If you have ever had to deal with a building contractor, then you know where I am coming from.

The new addition to my house has been going on for two and a half weeks. The contractor said the project would take three weeks. At the end of last week, I wanted to get together to firm up the final details and agree on the final price of the last minute changes.

Lesson number one: Do not hire a contractor that does not speak English. This has been the biggest down fall to the entire project. I have to rely on Robert to translate and too much is getting lost.

Lesson number two: Do not rely on Robert to handle a project at my house. He does not ask the questions I want answers to. R tells me, “It will get done. Don’t worry about it”.

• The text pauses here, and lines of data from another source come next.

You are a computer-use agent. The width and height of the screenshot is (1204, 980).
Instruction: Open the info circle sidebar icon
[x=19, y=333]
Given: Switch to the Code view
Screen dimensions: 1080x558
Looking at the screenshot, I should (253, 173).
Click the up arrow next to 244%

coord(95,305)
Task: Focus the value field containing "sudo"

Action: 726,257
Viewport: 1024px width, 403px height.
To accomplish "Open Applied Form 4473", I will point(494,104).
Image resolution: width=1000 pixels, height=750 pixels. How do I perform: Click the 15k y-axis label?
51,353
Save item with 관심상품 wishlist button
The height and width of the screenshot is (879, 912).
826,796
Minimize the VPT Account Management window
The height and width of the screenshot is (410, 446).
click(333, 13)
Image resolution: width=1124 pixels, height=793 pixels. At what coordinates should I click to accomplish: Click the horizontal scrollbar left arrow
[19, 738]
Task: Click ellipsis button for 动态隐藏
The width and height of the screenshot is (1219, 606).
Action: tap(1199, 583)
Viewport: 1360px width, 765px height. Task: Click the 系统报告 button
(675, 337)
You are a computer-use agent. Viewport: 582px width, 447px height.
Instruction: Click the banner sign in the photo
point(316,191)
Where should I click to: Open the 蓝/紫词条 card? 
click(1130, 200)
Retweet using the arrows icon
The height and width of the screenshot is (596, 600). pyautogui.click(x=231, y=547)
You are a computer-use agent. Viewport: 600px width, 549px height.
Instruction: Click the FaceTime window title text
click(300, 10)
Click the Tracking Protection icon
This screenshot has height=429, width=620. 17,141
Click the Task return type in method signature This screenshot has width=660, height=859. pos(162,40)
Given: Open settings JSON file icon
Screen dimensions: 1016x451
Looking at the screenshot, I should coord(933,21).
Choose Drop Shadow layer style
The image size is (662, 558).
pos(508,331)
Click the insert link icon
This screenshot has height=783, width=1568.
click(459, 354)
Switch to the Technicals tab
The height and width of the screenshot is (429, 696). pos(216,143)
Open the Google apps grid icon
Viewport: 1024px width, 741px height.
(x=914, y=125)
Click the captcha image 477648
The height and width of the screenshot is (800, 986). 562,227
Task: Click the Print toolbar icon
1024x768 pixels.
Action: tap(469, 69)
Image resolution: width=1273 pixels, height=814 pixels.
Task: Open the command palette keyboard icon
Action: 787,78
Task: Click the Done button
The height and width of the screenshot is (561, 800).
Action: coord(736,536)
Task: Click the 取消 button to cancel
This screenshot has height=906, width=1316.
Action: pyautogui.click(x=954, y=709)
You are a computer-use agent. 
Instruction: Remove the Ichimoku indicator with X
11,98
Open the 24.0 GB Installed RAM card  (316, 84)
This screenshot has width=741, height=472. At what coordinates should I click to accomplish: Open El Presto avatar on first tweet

I need a date. I need a schedule. Something like: Monday paint the outside. Tuesday paint the inside. Wednesday tile and Thursday hang the shelves.

I tried to call the contractor but he didn’t understand me and just asked to talk to R. My only hope of him finishing the job is that the last amount of money I owe him has not been paid out. He will have to come over to get the money. At that point I will say, you can finish this out and I will pay you.


  1. When the tree fell on our house (the day before my crash with the motorcycle) our insurance company (and you know who that is) sent us a contractor whose primary language is Polish. When we reached a point of total misunderstanding he would call his daughter on the cell and we would pass the phone back and forth. Don't despair, it will finally get done...and hopefully you will love it.

  2. It could be worse. When we did our addition, the contractor was Korean. We communicated through his wife who was Japanese, who spoke some English. They did a fantastic job. Hang in there, but don't pay him until they're finished.